A clone of Lockheed Martin’s site
The research group Deep Specter Research has uncovered a multilayered scheme of phishing and brand impersonation that quietly operated for years on Google Cloud and Cloudflare infrastructure. According to their findings, attackers systematically acquired abandoned or expired domains, populated them with replicas of major corporate websites, and concealed illicit content behind “clean” versions of the pages shown only to search engine crawlers. The researchers stress that both hosting platforms received signals of suspicious activity yet failed to intervene — a lapse that could be interpreted as “willful neglect,” carrying regulatory consequences under GDPR, DMCA, and the FTC.
Among the named targets was Lockheed Martin. The report notes that the domain militaryfighterjet.com lost its owner in September 2024 and, by September 16, was serving a “168 Lottery Results” page to desktop visitors, while simultaneously delivering a convincing replica of Lockheed Martin’s corporate site to mobile users, complete with sections for employees and partners. This technique — known as cloaking — uses scripts to swap content based on the User-Agent and other signals, deceiving bots and real users alike. Within the source code, researchers identified traces of HTTrack with a timestamp of Mon, 16 Sep 2024 19:45:00 GMT. The serving IP, belonging to Google Cloud, hosted hundreds of domains. Both the vendor and the brand holder were notified.

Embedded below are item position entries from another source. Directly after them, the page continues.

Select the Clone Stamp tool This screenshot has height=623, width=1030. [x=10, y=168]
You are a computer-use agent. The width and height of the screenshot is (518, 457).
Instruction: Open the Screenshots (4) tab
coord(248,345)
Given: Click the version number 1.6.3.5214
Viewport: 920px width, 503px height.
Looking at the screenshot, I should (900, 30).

Mapping the infrastructure, the analysts counted 86 physical nodes on Google Cloud (primarily in Hong Kong and Taiwan), around which were deployed roughly 44,000 virtual IPs on GCP and another 4,000 on third-party hosts. Eight nodes served as the upper management layer, while seventy-eight functioned as working clusters. The impersonation campaign targeted at least 200 organizations across industries — from defense and healthcare to niche online forums. Domains were chosen to match the victim’s profile; for instance, militaryfighterjet.com was “attached” to lockheedmartin.com. Some clones continued to pull fonts, logos, or analytics from the legitimate owner’s cloud, creating the paradox of the brand inadvertently serving its own impersonator — and potentially detecting the clone only through anomalous request headers.

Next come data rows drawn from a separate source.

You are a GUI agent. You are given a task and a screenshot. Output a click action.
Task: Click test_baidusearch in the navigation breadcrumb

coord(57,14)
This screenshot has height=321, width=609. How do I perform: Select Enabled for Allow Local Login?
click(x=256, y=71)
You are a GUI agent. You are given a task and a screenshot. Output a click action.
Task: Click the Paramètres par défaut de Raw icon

The activity has been traced back to at least 2021, occurring in waves: phishing reached a record high in late 2022; May 2023 saw a surge linked to MOVEit-related campaigns; and March 2025 marked another peak amid ecosystem-wide incidents. The study connects such operations to traffic originating from Google, Meta*, and Android applications, noting correlations with wider malicious campaigns. The largest cluster of clones impersonating a single organization reportedly involved nearly 6,000 virtual hosts. Despite the scale, only about one thousand of the 48,000 nodes employed HTTPS. Some bore TLS fingerprints consistent with command-and-control servers of the Sliver malware framework.
In total, Deep Specter Research documents more than 48,000 hosts, 80+ clusters, tens of thousands of observations spanning 2021–2025, and hundreds of public indicators that, they argue, went unanswered. The researchers describe this as an industrial-scale phishing service built on a unified stack of management tools and cloaking techniques. In their view, infrastructure providers — who carry much of the world’s internet traffic — must enforce stricter monitoring to curb abuse, while major brands such as Lockheed Martin must establish continuous surveillance of impersonations and develop rapid legal and technical countermeasures to disrupt content substitution, illicit crowding, and the hijacking of user trust.